** Given task **
Can you render the listing below as a Markdown table with the columns Row and Line, starting with the line containing "Click the left menu scrollbar" and going on through the line containing "(x=6, y=340)", both included? Number each row, skip any blank lines, and leave the pictures out.

** Raw records **
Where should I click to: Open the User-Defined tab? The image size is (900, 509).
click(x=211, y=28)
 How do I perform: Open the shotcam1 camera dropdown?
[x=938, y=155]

* * *

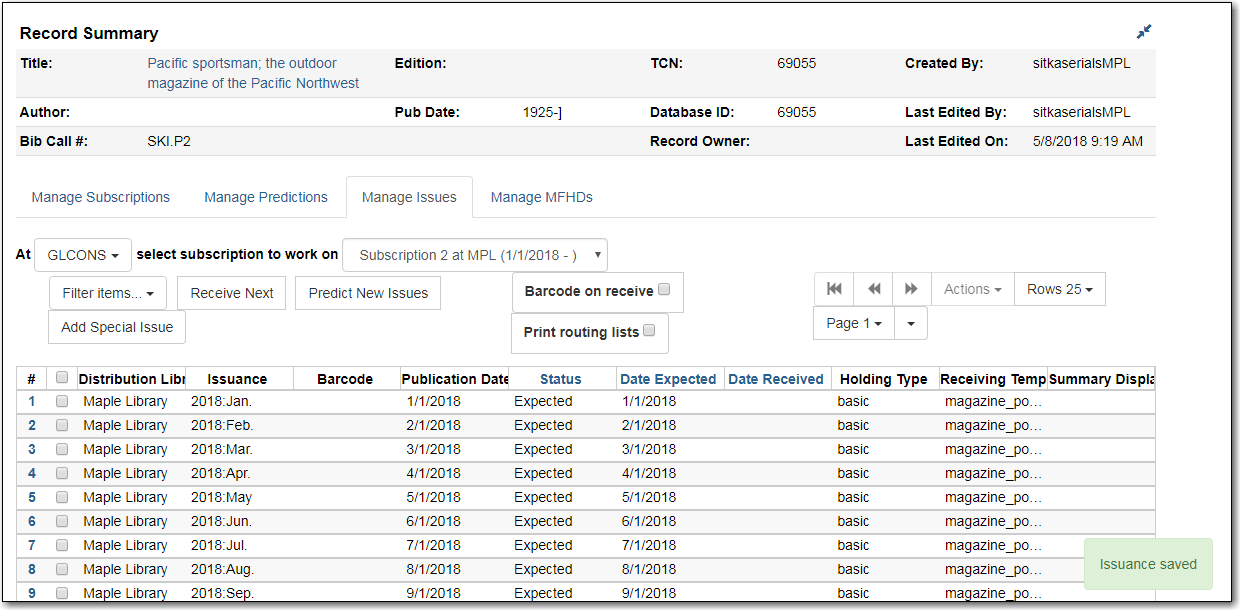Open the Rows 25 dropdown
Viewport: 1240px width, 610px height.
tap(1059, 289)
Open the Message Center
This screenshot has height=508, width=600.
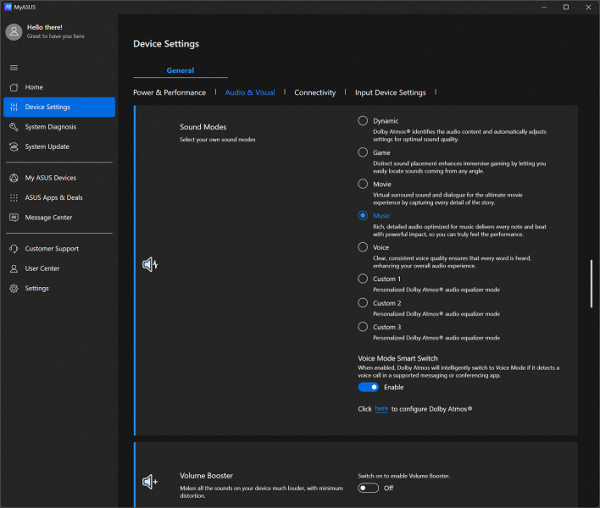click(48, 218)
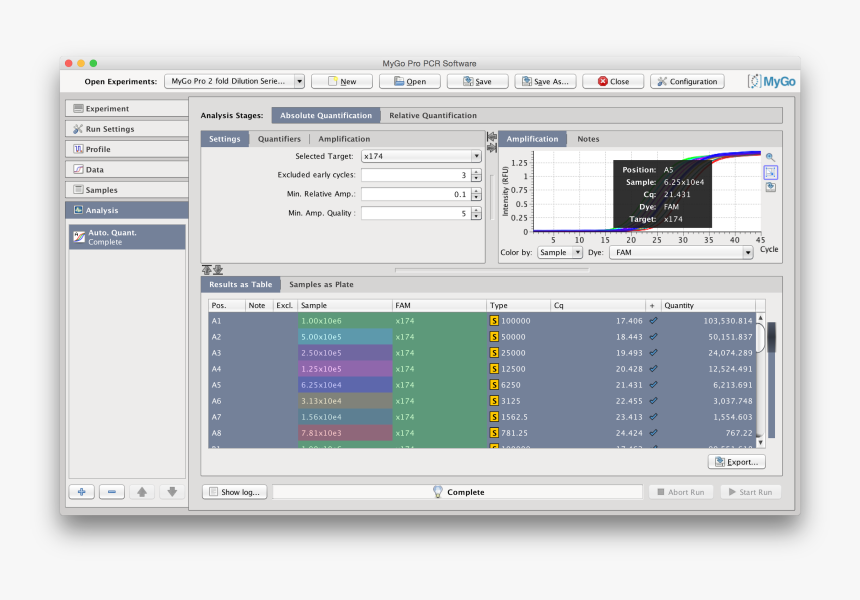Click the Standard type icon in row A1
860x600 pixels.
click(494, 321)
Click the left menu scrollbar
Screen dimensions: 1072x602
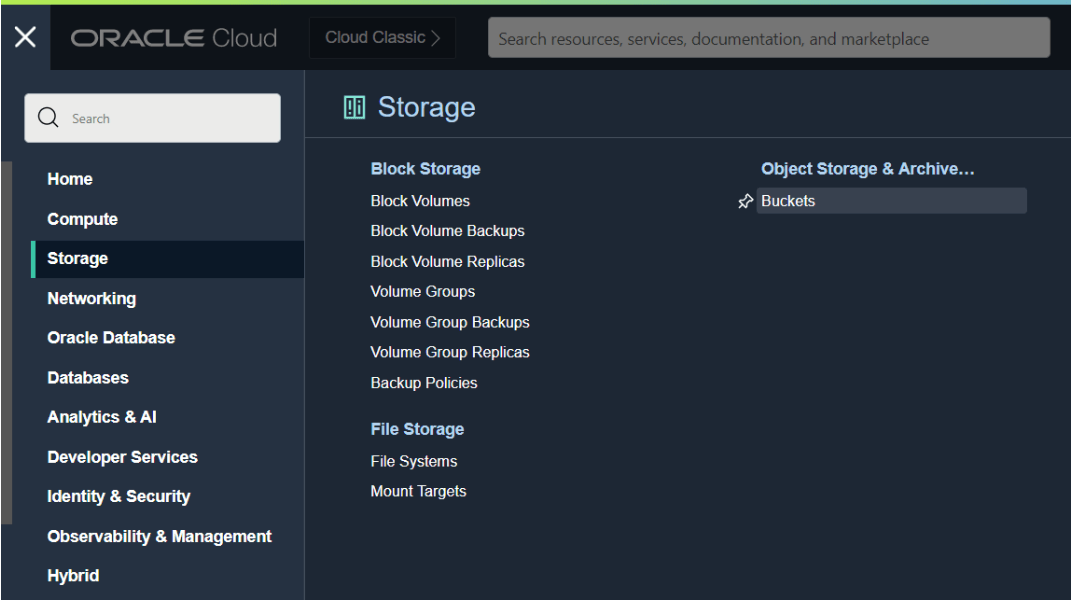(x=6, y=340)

** Task result **
| Row | Line |
|---|---|
| 1 | Click the left menu scrollbar |
| 2 | Screen dimensions: 1072x602 |
| 3 | (x=6, y=340) |